The developer was declared bankrupt under a shared construction agreement. The housing equity holder announced the inclusion into the register the requirement to transfer two apartments and two parking spaces.
The courts satisfied the claims in terms of apartments, but in terms of parking spaces, their positions were different.
The first instance decided to transform the demand into monetary and include it in the fourth priority. The reason is that the norms of the bankruptcy law, which are aimed at protecting the social rights of construction participants, are not applied to non-residential premises.
The appeal court disagreed with this position due to recent amendments which have been made to the Bankruptcy Law to include requirements for the transfer of parking spaces into the register of claims for residential premises.
The cassation upheld the decision of the first instance court. In addition, it was noted that non-residential space is understood as premises with an area of no more than 7 square meters. A parking space exceeds the specified parameters, so it cannot be included in the registry.

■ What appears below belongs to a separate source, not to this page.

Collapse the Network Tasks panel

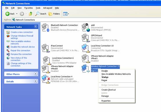pos(36,27)
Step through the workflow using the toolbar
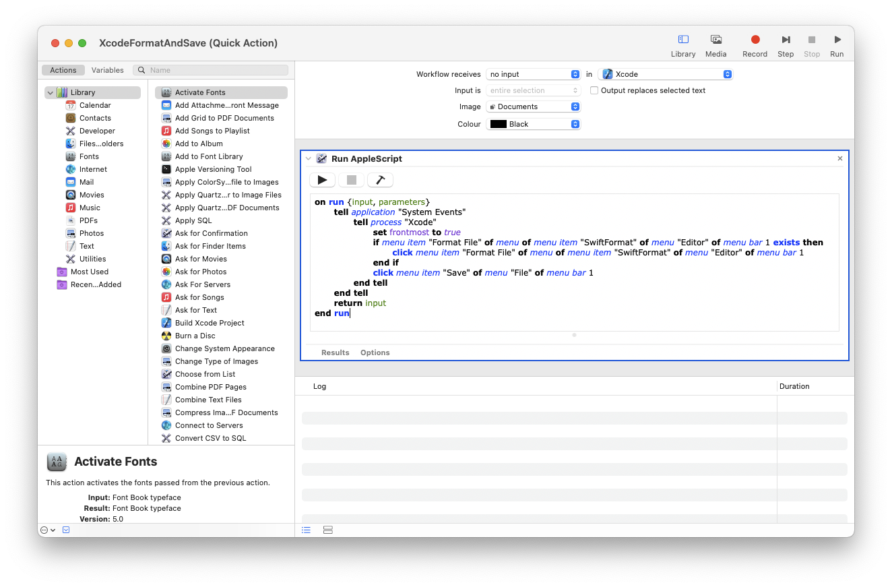This screenshot has height=587, width=892. [785, 39]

The Supreme Court upheld the decision of the appeal court. The Bankruptcy Law establishes the same legal regime for claims of equity holders to transfer residential, non-residential premises and parking spaces. Moreover, the legislator distinguishes between the concept of "parking space" and "non-residential space". Consequently, for non-residential premises, it has been determined the maximum allowable area. There are no such restrictions for parking spaces.